Friday, September 14, 2007

Another Week

I "survived" another week. What have I accomplished? What have I done? Well, pretty much nothing. I have no mandate to do what i was employed to do. Living on borrowed time is really quite painful. Knowing that there is much to do, but not being able to do anything is such a torture. The thought of throwing the letter now has crossed my mind, and the urge has been getting ever stronger by the day. But, I know I cannot be rash. I simply need the money.

Like my friend mentioned, given my experience, I should have no lack of offers. Well, in my current state of mind, I really dunno. I mean, I have amassed enough experience to confidently go forth and explore. But therein lies the problem. Confidence is so fragile, it can be easily shattered. Mine has been shattered since I moved into my current seat.

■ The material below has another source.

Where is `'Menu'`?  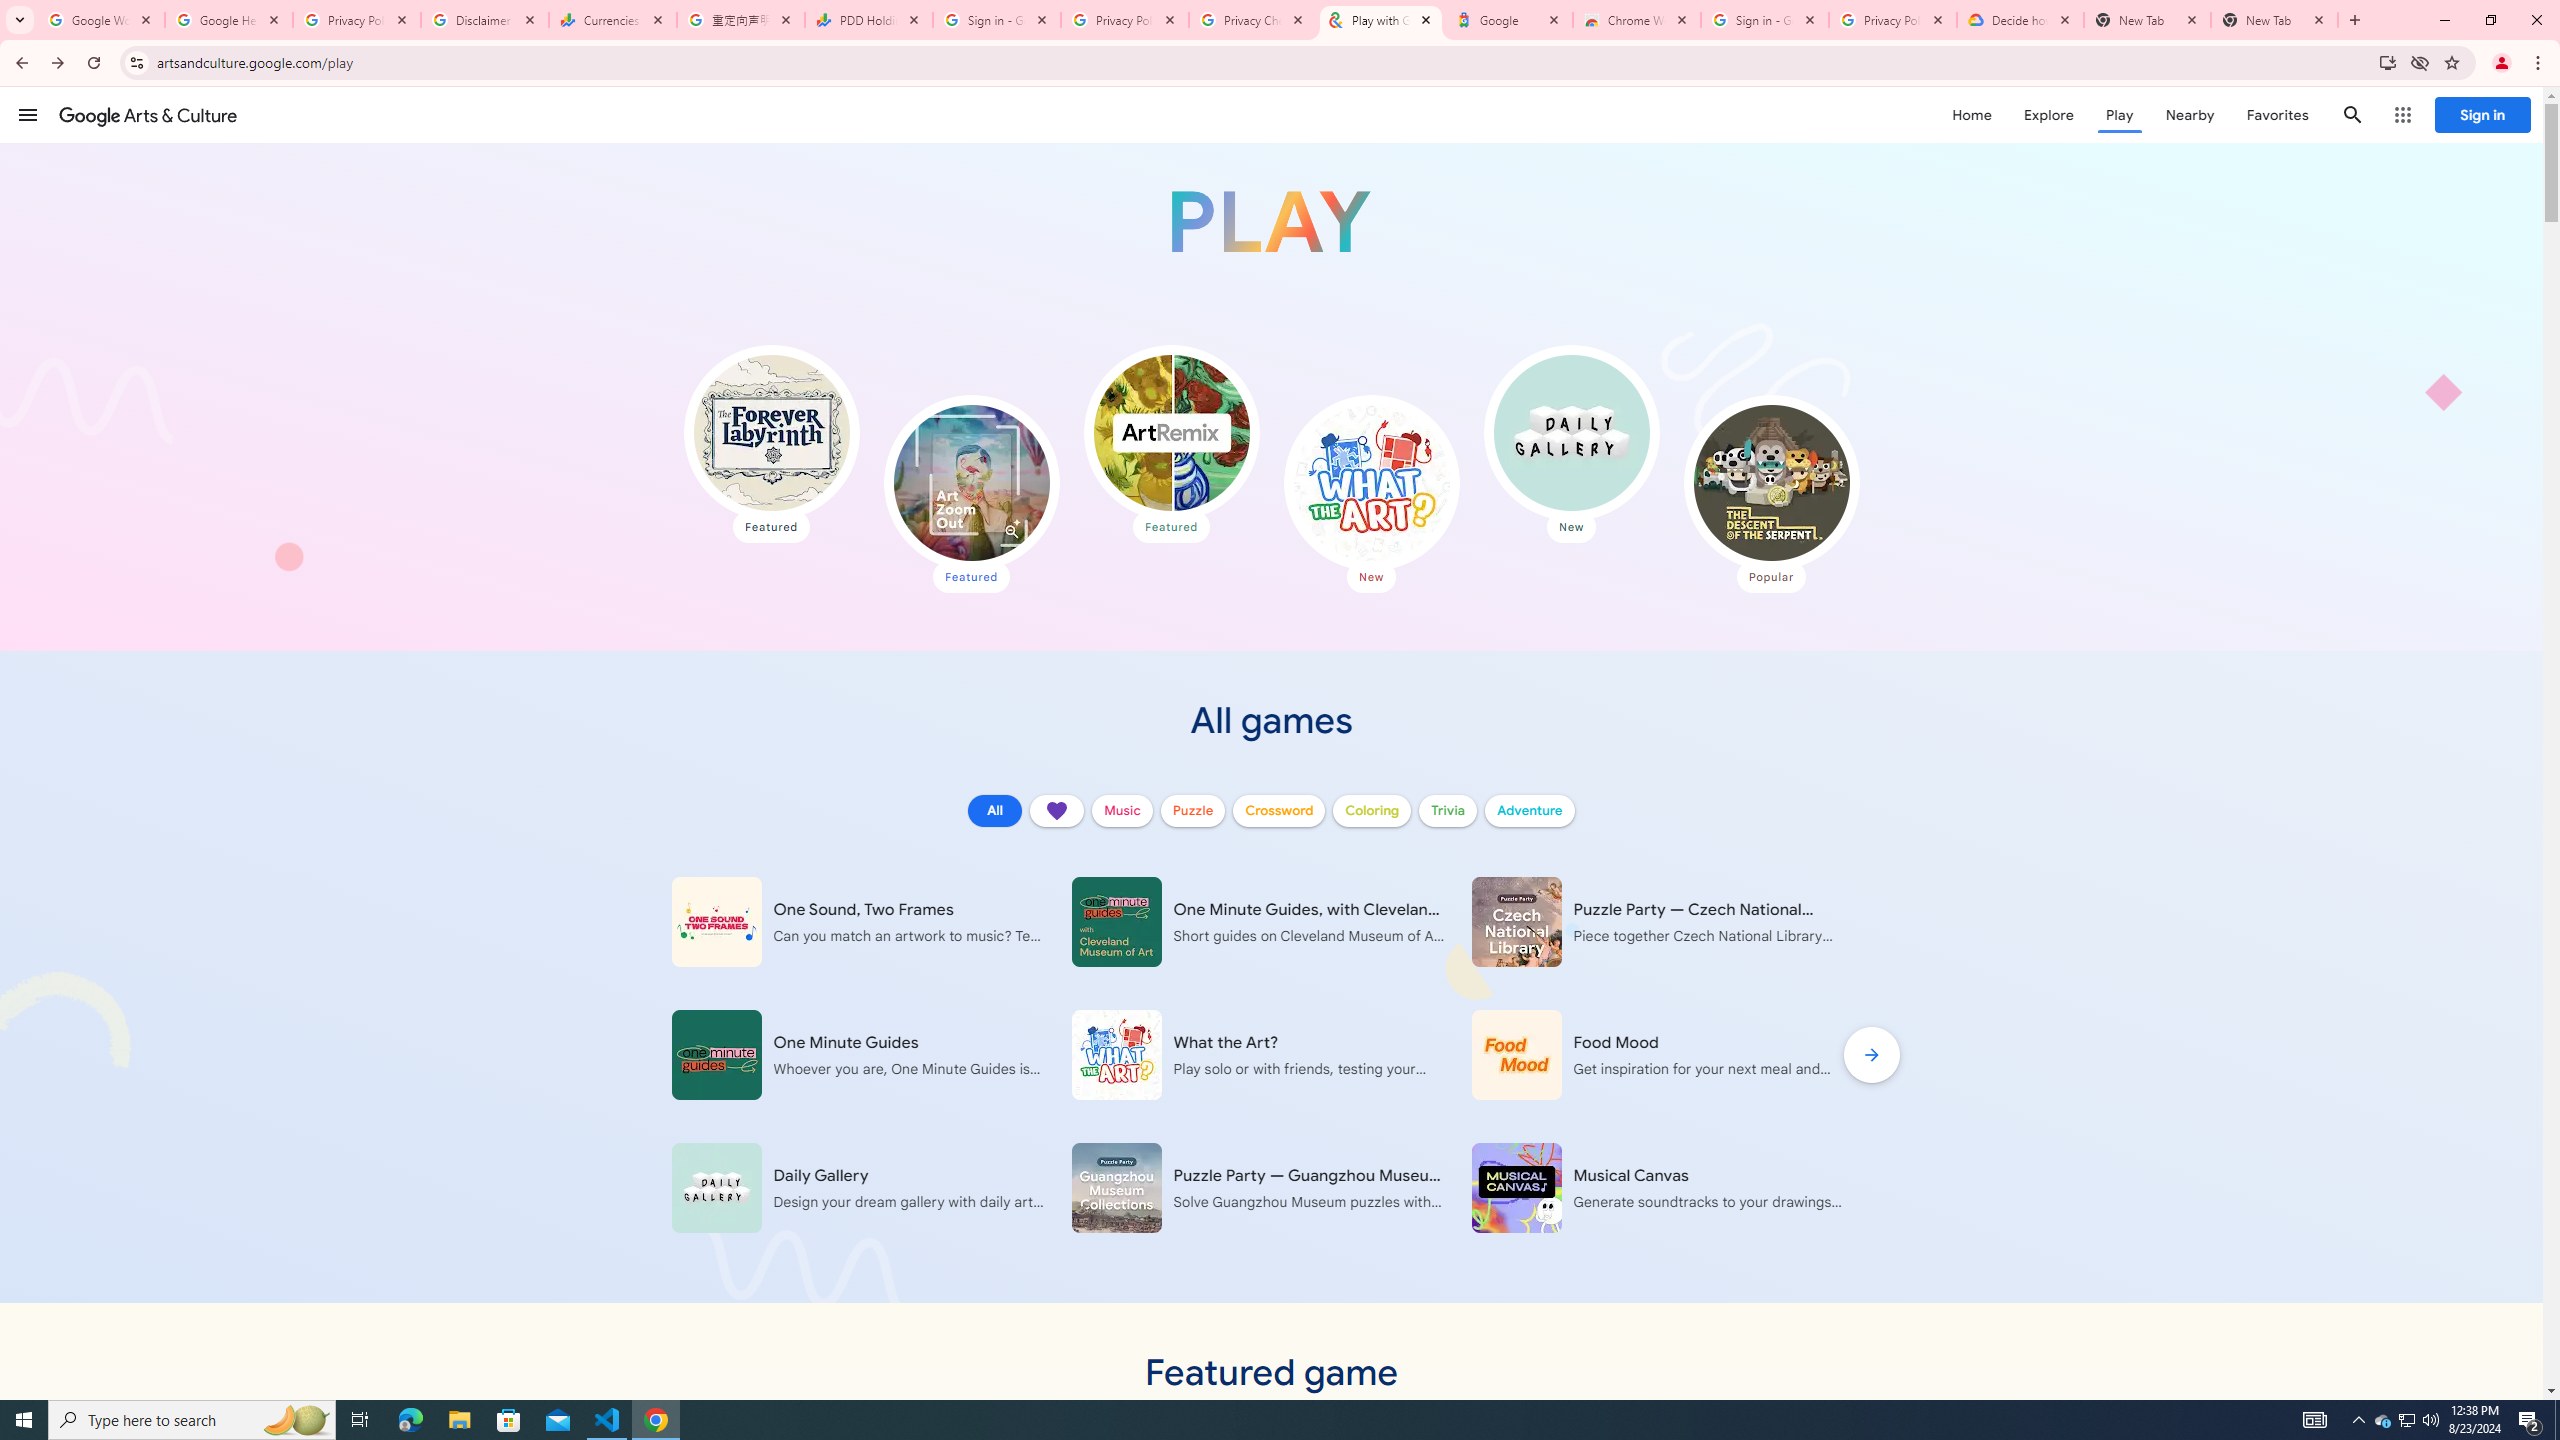
'Menu' is located at coordinates (28, 114).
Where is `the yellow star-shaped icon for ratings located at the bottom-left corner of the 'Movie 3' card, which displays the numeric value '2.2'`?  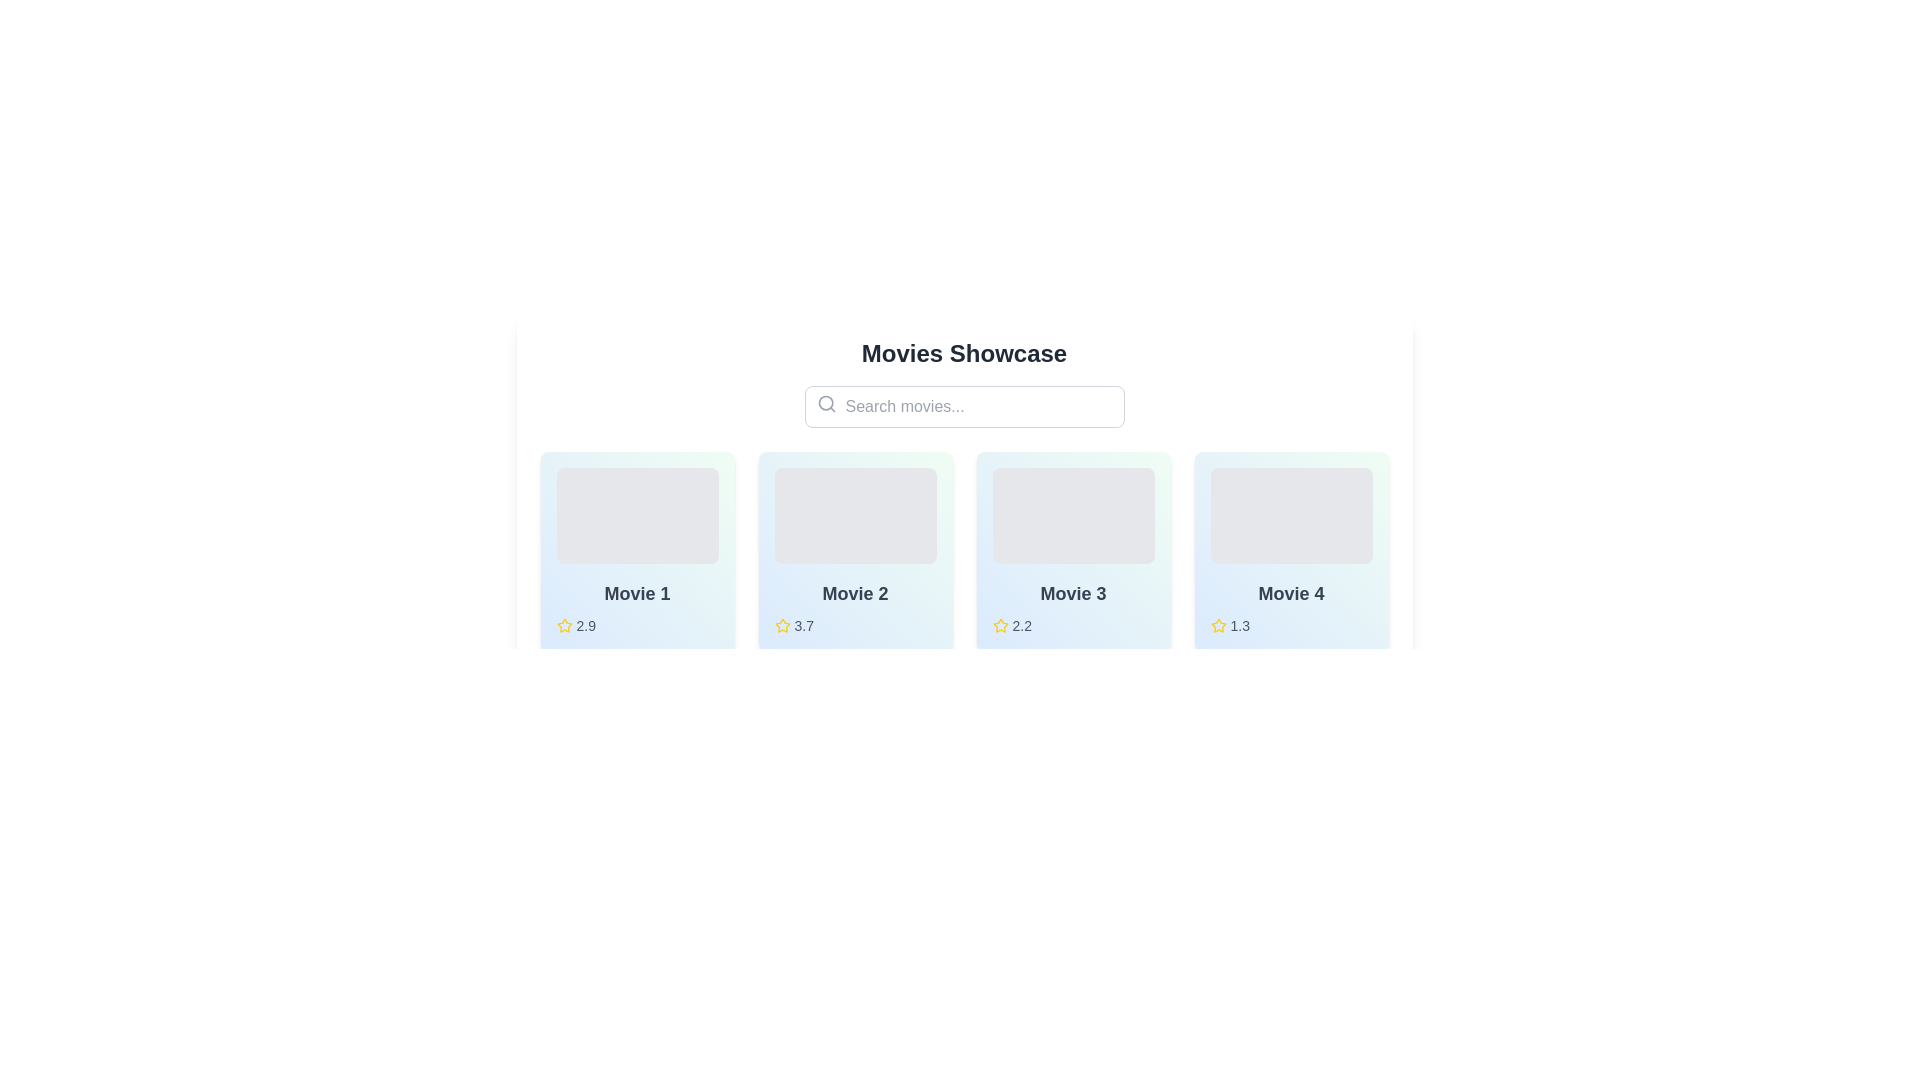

I guess I have moved from being in a position to effect change to a position where I have no room to even make suggestions. Its not like I am an egotistical maniac, just that the company now has a culture that simply shouts for change, but when change is proposed, there are too many possible conflicts that they would eventually revert to the status quo. And I am not even talking about change that would transform, but merely suggestions to make things move in a different manner, for the good of every one concerned. oh well, its not my fight to fight, and to quote my previous director's words, we must pick the fights, the correct fights.

There are 2 certainties now. I will be leaving. I will be leaving by the end of October. In the meantime, i will do my utmost to leave on a good note. I will contribute wherever I can, and leave my mark in this month or so before I do leave.